THE PROBLEM >>
Each record that follows must be reproduced exactly.

• • • •

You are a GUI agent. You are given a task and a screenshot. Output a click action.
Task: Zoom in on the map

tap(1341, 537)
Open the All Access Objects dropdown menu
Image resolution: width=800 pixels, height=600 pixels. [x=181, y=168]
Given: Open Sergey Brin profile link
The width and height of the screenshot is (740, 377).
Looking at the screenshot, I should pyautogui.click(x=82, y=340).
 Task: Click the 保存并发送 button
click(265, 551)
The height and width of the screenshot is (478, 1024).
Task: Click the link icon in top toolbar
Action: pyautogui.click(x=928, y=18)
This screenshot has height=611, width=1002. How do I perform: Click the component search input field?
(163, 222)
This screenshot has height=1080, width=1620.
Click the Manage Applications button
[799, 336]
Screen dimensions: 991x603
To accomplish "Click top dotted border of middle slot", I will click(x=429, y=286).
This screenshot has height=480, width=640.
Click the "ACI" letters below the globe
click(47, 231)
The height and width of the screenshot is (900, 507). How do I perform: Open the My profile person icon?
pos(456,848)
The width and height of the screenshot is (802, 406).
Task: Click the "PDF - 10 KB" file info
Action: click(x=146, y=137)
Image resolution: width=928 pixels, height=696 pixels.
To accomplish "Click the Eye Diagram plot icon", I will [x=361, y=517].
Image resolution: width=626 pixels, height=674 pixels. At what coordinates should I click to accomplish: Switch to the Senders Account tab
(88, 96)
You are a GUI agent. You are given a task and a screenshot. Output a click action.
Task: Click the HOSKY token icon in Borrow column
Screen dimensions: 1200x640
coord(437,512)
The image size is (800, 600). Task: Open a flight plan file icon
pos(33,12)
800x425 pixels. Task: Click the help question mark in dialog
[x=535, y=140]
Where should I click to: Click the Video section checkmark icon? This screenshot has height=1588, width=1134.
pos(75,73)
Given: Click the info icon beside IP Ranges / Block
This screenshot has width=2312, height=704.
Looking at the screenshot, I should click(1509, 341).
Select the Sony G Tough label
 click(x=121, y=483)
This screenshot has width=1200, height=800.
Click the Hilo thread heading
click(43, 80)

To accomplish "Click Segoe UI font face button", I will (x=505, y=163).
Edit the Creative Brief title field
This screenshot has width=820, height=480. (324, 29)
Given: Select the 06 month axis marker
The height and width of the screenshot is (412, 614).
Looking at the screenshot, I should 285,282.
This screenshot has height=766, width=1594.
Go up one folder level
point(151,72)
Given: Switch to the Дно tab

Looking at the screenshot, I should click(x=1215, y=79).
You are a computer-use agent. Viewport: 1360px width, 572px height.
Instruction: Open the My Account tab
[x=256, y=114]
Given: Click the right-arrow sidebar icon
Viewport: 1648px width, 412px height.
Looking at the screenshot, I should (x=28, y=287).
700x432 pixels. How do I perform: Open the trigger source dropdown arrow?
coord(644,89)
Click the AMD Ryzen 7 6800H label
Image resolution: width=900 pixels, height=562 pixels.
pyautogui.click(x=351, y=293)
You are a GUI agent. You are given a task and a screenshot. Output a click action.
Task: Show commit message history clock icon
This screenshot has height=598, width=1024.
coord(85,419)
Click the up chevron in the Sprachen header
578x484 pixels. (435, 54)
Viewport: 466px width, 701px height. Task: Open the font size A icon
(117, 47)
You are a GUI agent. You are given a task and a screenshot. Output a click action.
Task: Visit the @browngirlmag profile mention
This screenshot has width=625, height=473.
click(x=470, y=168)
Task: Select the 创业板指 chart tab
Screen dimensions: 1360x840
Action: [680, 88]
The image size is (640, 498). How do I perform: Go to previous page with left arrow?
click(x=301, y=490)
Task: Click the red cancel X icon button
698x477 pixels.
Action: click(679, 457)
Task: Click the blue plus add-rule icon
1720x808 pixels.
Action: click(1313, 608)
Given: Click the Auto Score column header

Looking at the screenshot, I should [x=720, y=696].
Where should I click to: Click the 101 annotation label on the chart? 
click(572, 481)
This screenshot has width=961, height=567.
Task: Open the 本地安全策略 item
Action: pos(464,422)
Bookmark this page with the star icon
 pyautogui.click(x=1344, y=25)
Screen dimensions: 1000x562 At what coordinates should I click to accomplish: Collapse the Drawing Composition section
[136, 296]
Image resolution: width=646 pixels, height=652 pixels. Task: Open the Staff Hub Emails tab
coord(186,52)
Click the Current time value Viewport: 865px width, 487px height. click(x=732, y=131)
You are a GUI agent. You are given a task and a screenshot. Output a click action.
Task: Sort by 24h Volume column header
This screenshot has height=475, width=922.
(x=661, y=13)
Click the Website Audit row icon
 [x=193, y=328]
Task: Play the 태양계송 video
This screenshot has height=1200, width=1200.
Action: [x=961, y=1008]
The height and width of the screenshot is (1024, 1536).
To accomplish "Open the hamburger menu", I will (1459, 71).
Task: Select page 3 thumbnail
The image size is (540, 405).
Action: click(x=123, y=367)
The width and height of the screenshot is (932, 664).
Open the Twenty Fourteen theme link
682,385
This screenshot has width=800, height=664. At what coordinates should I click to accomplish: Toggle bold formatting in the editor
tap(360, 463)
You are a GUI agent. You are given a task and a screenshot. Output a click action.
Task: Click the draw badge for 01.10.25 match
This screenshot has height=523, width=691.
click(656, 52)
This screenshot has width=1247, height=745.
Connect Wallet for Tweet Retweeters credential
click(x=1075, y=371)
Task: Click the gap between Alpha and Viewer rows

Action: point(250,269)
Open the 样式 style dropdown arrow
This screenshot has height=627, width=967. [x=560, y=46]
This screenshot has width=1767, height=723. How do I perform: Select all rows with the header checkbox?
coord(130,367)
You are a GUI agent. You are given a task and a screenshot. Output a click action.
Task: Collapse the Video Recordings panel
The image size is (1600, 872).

• • • •

RESULT OF THIS TASK >>
You are a GUI agent. You are given a task and a screenshot. Output a click action.
Task: Zoom in on the map

tap(1341, 537)
Open the All Access Objects dropdown menu
Image resolution: width=800 pixels, height=600 pixels. [x=181, y=168]
Given: Open Sergey Brin profile link
The width and height of the screenshot is (740, 377).
Looking at the screenshot, I should pyautogui.click(x=82, y=340).
 Task: Click the 保存并发送 button
click(265, 551)
The height and width of the screenshot is (478, 1024).
Task: Click the link icon in top toolbar
Action: pyautogui.click(x=928, y=18)
This screenshot has height=611, width=1002. How do I perform: Click the component search input field?
(163, 222)
This screenshot has height=1080, width=1620.
Click the Manage Applications button
[799, 336]
Screen dimensions: 991x603
To accomplish "Click top dotted border of middle slot", I will click(x=429, y=286).
This screenshot has height=480, width=640.
Click the "ACI" letters below the globe
click(47, 231)
The height and width of the screenshot is (900, 507). How do I perform: Open the My profile person icon?
pos(456,848)
The width and height of the screenshot is (802, 406).
Task: Click the "PDF - 10 KB" file info
Action: click(x=146, y=137)
Image resolution: width=928 pixels, height=696 pixels.
To accomplish "Click the Eye Diagram plot icon", I will [x=361, y=517].
Image resolution: width=626 pixels, height=674 pixels. At what coordinates should I click to accomplish: Switch to the Senders Account tab
(88, 96)
You are a GUI agent. You are given a task and a screenshot. Output a click action.
Task: Click the HOSKY token icon in Borrow column
Screen dimensions: 1200x640
coord(437,512)
The image size is (800, 600). Task: Open a flight plan file icon
pos(33,12)
800x425 pixels. Task: Click the help question mark in dialog
[x=535, y=140]
Where should I click to: Click the Video section checkmark icon? This screenshot has height=1588, width=1134.
pos(75,73)
Given: Click the info icon beside IP Ranges / Block
This screenshot has width=2312, height=704.
Looking at the screenshot, I should click(1509, 341).
Select the Sony G Tough label
 click(x=121, y=483)
This screenshot has width=1200, height=800.
Click the Hilo thread heading
click(43, 80)

To accomplish "Click Segoe UI font face button", I will (x=505, y=163).
Edit the Creative Brief title field
This screenshot has width=820, height=480. (324, 29)
Given: Select the 06 month axis marker
The height and width of the screenshot is (412, 614).
Looking at the screenshot, I should 285,282.
This screenshot has height=766, width=1594.
Go up one folder level
point(151,72)
Given: Switch to the Дно tab

Looking at the screenshot, I should click(x=1215, y=79).
You are a computer-use agent. Viewport: 1360px width, 572px height.
Instruction: Open the My Account tab
[x=256, y=114]
Given: Click the right-arrow sidebar icon
Viewport: 1648px width, 412px height.
Looking at the screenshot, I should (x=28, y=287).
700x432 pixels. How do I perform: Open the trigger source dropdown arrow?
coord(644,89)
Click the AMD Ryzen 7 6800H label
Image resolution: width=900 pixels, height=562 pixels.
pyautogui.click(x=351, y=293)
You are a GUI agent. You are given a task and a screenshot. Output a click action.
Task: Show commit message history clock icon
This screenshot has height=598, width=1024.
coord(85,419)
Click the up chevron in the Sprachen header
578x484 pixels. (435, 54)
Viewport: 466px width, 701px height. Task: Open the font size A icon
(117, 47)
You are a GUI agent. You are given a task and a screenshot. Output a click action.
Task: Visit the @browngirlmag profile mention
This screenshot has width=625, height=473.
click(x=470, y=168)
Task: Select the 创业板指 chart tab
Screen dimensions: 1360x840
Action: [680, 88]
The image size is (640, 498). How do I perform: Go to previous page with left arrow?
click(x=301, y=490)
Task: Click the red cancel X icon button
698x477 pixels.
Action: click(679, 457)
Task: Click the blue plus add-rule icon
1720x808 pixels.
Action: click(1313, 608)
Given: Click the Auto Score column header

Looking at the screenshot, I should [x=720, y=696].
Where should I click to: Click the 101 annotation label on the chart? 
click(572, 481)
This screenshot has width=961, height=567.
Task: Open the 本地安全策略 item
Action: pos(464,422)
Bookmark this page with the star icon
 pyautogui.click(x=1344, y=25)
Screen dimensions: 1000x562 At what coordinates should I click to accomplish: Collapse the Drawing Composition section
[136, 296]
Image resolution: width=646 pixels, height=652 pixels. Task: Open the Staff Hub Emails tab
coord(186,52)
Click the Current time value Viewport: 865px width, 487px height. click(x=732, y=131)
You are a GUI agent. You are given a task and a screenshot. Output a click action.
Task: Sort by 24h Volume column header
This screenshot has height=475, width=922.
(x=661, y=13)
Click the Website Audit row icon
 [x=193, y=328]
Task: Play the 태양계송 video
This screenshot has height=1200, width=1200.
Action: [x=961, y=1008]
The height and width of the screenshot is (1024, 1536).
To accomplish "Open the hamburger menu", I will (1459, 71).
Task: Select page 3 thumbnail
The image size is (540, 405).
Action: click(x=123, y=367)
The width and height of the screenshot is (932, 664).
Open the Twenty Fourteen theme link
682,385
This screenshot has width=800, height=664. At what coordinates should I click to accomplish: Toggle bold formatting in the editor
tap(360, 463)
You are a GUI agent. You are given a task and a screenshot. Output a click action.
Task: Click the draw badge for 01.10.25 match
This screenshot has height=523, width=691.
click(656, 52)
This screenshot has width=1247, height=745.
Connect Wallet for Tweet Retweeters credential
click(x=1075, y=371)
Task: Click the gap between Alpha and Viewer rows

Action: point(250,269)
Open the 样式 style dropdown arrow
This screenshot has height=627, width=967. [x=560, y=46]
This screenshot has width=1767, height=723. How do I perform: Select all rows with the header checkbox?
coord(130,367)
You are a GUI agent. You are given a task and a screenshot. Output a click action.
Task: Collapse the Video Recordings panel
The image size is (1600, 872).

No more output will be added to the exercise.